Look for "cell" in each line of the records, and copy the lines that have it.

--- Given information ---

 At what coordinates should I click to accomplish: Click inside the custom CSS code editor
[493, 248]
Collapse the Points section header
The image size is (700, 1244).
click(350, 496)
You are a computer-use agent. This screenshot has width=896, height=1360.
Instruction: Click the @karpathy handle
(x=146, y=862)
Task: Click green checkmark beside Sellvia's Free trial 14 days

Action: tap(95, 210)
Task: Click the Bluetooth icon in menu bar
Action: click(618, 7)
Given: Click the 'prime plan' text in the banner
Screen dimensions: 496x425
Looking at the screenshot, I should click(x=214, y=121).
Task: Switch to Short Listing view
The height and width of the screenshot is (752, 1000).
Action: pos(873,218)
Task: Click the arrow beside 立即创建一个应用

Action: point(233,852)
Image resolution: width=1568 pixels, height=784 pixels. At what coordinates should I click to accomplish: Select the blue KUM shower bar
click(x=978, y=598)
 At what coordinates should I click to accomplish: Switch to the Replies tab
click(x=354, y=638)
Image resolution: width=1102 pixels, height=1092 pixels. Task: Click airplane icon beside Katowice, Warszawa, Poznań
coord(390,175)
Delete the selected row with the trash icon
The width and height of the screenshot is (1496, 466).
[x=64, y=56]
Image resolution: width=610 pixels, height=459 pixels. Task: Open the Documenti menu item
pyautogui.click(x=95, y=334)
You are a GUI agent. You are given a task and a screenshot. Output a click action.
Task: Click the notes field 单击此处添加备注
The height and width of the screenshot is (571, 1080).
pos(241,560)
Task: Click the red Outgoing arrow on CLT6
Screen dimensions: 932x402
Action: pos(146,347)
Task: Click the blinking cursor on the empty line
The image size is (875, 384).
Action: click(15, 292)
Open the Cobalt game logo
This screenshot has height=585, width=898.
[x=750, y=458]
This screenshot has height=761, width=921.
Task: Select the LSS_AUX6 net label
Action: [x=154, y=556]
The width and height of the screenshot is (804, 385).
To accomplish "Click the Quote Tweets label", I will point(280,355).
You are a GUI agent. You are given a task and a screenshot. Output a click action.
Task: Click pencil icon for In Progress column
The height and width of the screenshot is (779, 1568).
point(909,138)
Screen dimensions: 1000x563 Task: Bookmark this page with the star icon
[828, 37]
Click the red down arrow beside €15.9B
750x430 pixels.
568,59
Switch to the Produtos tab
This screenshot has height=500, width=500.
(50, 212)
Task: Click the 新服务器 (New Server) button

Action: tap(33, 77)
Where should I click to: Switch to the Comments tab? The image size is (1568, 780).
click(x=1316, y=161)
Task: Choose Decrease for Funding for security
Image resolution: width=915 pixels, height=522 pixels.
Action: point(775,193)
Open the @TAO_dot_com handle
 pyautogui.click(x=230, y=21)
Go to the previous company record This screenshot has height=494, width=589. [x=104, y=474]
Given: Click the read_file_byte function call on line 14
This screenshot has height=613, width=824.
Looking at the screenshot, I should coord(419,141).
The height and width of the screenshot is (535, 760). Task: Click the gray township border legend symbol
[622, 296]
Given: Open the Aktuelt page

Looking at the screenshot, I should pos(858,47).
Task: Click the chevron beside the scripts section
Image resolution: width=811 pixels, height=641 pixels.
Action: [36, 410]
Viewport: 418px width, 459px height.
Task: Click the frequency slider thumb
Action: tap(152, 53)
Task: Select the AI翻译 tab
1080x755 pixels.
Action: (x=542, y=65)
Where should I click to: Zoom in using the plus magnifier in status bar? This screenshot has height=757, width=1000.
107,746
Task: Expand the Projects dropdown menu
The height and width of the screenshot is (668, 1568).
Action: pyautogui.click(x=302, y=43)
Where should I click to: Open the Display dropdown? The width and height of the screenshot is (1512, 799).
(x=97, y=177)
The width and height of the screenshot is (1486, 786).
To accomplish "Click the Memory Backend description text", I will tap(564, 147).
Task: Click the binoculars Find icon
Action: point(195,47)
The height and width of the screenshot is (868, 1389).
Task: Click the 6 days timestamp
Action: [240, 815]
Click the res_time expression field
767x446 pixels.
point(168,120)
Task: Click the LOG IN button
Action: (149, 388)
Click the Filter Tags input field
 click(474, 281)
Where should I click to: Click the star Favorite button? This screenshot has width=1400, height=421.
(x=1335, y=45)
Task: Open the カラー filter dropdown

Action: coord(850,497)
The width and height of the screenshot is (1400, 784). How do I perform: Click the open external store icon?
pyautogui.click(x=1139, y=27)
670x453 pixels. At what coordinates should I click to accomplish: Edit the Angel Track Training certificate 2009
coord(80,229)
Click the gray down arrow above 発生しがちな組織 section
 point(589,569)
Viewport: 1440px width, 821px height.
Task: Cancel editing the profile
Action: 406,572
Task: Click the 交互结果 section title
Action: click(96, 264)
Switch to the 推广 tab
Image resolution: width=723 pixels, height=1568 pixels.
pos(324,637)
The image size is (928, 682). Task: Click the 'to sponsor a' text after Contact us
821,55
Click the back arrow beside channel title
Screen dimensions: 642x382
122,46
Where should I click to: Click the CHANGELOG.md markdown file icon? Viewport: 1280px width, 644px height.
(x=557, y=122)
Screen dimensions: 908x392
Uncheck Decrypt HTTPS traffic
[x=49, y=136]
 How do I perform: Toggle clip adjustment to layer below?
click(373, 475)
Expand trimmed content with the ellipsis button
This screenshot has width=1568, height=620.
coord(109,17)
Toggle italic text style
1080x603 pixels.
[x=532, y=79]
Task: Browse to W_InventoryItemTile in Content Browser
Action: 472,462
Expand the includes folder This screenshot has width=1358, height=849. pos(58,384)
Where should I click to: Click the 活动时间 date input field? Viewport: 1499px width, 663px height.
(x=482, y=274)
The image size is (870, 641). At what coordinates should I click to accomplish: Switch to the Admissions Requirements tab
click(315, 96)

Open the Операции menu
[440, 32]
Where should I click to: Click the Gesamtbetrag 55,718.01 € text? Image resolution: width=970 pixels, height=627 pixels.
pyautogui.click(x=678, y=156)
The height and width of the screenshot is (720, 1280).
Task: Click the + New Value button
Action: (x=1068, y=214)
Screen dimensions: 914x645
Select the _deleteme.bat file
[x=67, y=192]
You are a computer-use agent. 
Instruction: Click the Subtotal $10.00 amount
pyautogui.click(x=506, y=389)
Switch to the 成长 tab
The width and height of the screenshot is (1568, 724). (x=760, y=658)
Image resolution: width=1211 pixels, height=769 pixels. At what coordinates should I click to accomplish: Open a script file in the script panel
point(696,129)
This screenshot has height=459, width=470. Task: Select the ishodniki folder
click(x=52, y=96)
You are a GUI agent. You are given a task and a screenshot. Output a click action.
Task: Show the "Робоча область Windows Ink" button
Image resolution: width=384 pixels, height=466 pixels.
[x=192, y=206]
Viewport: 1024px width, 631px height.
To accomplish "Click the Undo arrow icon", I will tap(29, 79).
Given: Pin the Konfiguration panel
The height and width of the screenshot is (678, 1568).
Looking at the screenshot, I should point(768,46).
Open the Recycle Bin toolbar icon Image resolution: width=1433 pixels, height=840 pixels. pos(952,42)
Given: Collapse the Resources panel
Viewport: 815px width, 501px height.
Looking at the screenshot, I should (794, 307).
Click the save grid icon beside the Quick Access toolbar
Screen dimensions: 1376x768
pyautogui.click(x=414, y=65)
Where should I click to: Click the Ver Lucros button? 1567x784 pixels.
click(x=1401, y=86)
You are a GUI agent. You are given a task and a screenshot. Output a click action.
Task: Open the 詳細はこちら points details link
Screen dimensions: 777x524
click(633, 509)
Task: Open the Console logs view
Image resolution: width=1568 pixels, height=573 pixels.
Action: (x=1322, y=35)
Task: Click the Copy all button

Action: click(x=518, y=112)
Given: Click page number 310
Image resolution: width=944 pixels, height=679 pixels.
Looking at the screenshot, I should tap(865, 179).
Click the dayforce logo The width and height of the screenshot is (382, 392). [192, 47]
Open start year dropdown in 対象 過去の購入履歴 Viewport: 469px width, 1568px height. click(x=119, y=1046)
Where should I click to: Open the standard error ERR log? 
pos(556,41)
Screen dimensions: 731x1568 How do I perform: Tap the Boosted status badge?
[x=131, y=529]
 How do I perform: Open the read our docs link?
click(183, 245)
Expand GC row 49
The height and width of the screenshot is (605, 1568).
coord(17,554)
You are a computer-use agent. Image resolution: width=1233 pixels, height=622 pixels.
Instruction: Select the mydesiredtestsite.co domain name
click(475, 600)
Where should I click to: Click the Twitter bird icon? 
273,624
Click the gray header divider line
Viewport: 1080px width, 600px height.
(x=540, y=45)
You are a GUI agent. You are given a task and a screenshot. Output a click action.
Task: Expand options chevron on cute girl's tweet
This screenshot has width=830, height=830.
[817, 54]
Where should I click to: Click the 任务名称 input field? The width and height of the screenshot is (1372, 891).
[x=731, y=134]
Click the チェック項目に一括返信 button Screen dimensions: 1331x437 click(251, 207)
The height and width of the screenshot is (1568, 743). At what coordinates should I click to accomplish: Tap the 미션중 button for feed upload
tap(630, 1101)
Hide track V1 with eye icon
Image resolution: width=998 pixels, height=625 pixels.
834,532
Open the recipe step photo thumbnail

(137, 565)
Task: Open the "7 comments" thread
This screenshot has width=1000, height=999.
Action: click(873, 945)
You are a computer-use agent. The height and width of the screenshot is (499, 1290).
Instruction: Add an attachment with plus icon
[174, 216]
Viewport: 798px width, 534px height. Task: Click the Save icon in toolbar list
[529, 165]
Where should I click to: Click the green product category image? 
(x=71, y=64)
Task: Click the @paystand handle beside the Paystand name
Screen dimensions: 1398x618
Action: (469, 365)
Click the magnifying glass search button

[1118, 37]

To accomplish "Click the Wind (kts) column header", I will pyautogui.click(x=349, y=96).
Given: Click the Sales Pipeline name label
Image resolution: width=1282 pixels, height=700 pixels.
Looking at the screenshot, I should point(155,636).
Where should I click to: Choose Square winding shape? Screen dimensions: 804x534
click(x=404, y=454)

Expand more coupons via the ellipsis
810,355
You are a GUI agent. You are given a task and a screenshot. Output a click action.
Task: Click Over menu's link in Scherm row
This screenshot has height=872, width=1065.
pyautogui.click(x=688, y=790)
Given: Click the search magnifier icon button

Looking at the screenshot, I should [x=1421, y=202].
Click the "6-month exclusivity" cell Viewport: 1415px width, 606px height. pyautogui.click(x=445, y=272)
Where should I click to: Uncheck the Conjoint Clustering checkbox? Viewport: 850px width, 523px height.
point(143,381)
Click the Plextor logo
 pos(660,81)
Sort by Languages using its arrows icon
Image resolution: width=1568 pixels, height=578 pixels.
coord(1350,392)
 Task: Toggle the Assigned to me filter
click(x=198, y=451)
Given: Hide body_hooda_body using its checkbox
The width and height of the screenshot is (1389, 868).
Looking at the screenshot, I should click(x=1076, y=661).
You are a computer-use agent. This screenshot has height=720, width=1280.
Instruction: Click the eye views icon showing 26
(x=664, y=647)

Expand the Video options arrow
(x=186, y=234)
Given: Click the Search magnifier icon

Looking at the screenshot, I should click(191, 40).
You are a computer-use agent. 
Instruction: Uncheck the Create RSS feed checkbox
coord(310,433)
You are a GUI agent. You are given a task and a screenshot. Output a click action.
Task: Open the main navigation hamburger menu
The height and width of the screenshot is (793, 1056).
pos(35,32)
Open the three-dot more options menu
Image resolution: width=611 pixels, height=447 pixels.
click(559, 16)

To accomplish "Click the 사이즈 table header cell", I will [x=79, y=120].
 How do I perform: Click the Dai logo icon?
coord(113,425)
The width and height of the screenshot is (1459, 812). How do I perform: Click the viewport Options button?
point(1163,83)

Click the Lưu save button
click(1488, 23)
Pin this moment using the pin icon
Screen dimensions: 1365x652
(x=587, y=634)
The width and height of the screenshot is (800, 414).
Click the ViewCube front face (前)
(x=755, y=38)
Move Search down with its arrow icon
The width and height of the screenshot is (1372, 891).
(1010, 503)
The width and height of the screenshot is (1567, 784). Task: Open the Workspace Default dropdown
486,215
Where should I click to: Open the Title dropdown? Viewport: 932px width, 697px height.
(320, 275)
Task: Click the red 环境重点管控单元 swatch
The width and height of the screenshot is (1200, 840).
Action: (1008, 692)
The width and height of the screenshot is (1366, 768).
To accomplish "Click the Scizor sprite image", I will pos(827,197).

---

Written solution
Click the "6-month exclusivity" cell Viewport: 1415px width, 606px height. pyautogui.click(x=445, y=272)
To accomplish "Click the 사이즈 table header cell", I will [x=79, y=120].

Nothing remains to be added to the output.